Aktive Maßnahmen: Trinkwasserhygiene während des Betriebs sichern 

Selbst die durchdachteste, hygienesicherste Planung einer Trinkwasserinstallation nützt nichts, wenn im späteren Betrieb kein regelmäßiger und vollständiger Wasserwechsel über alle Entnahmstellen erfolgt. Tipp: Vermieter von gewerblichen Einrichtungen oder Wohngebäuden sollten ihre Mieter unbedingt auf die Notwendigkeit einer regelmäßigen Nutzung aller Entnahmestellen hinweisen und diesen Aspekt bereits im Mietvertrag verankern. Über die normale Nutzung hinaus sind folgende Maßnahmen notwendig, um den Erhalt der Trinkwassergüte optimal zu unterstützen: 

  • Regelmäßige Stagnationsspülungen bei Betriebsunterbrechungen von mehr als 72 Std.: entweder manuell umgesetzt mithilfe von händisch ausgeführten Spülplänen oder – weitaus effizienter – automatisiert mithilfe eines Wassermanagement-Systems wie SWS von SCHELL 
  • Überwachung der Temperaturen im Trinkwasser warm und kalt mithilfe von Temperatur-Fühlern: Mit SWS von SCHELL lassen sich Stagnationsspülungen zeit- und temperaturgesteuert auslösen. So wird sofort automatisch gegengesteuert, wenn Temperaturgrenzen über- bzw. unterschritten werden
  • Regelmäßige Durchführung von Instandhaltungsmaßnahmen (Inspektion, Wartung, Verbesserungen etc.) gemäß Herstellerangaben und DIN EN 806-5 

Weitere umfassende Empfehlungen und Details zu passiven sowie aktiven Maßnahmen zur Einhaltung der normativ und hygienisch geforderten Temperaturen für Trinkwasser kalt bietet der BTGA-Praxisleitfaden „Wie halte ich Kaltwasser kalt“.

Sichert Wassergüte und -temperaturen durch einen regelmäßigen und vollständigen Wasseraustausch: SCHELL SWS 

Der Erhalt der Trinkwassergüte ist eine zentrale Verantwortung für Planer und Betreiber von Trinkwasserinstallationen.
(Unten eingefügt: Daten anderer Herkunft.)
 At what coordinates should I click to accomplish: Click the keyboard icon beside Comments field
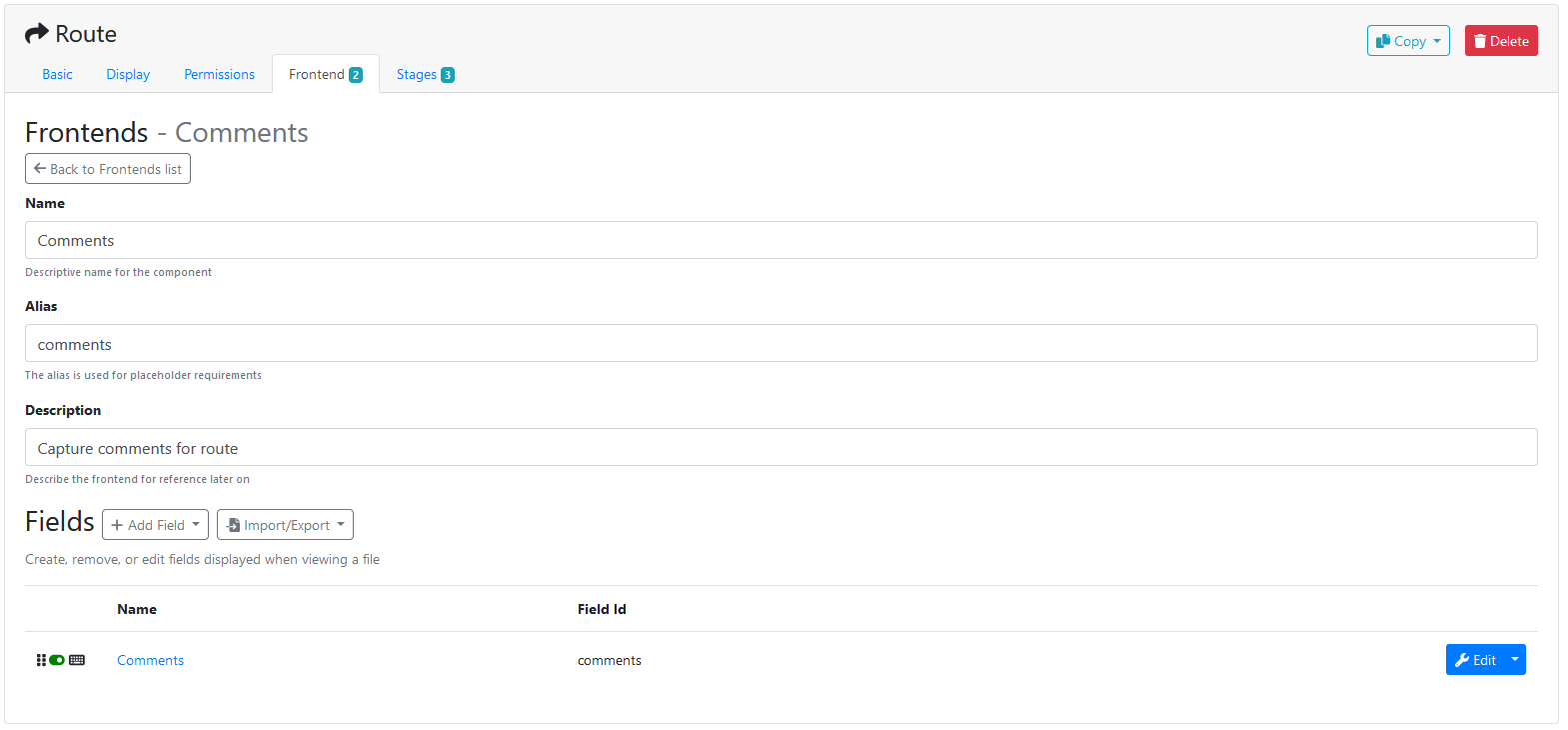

Besonderes Augenmerk sollte dabei auf den Kaltwasserleitungen liegen, da das Risiko einer übermäßigen Vermehrung von Legionellen und vor allem Pseudomonas aeruginosa hier besonders hoch ist. Durch eine optimierte Planung und Auslegung der Trinkwasserinstallation (passive Maßnahmen) sowie einen hygienegerechten Betrieb (aktive Maßnahmen) kann einer übermäßigen Erwärmung des Trinkwassers kalt und einer Kontamination effektiv vorgebeugt werden. Wassermangement-Systeme wie SWS von SCHELL stellen im Betrieb eine hocheffiziente und sichere Lösung zur zeit- und temperaturgesteuerten Umsetzung von Stagnationsspülungen dar.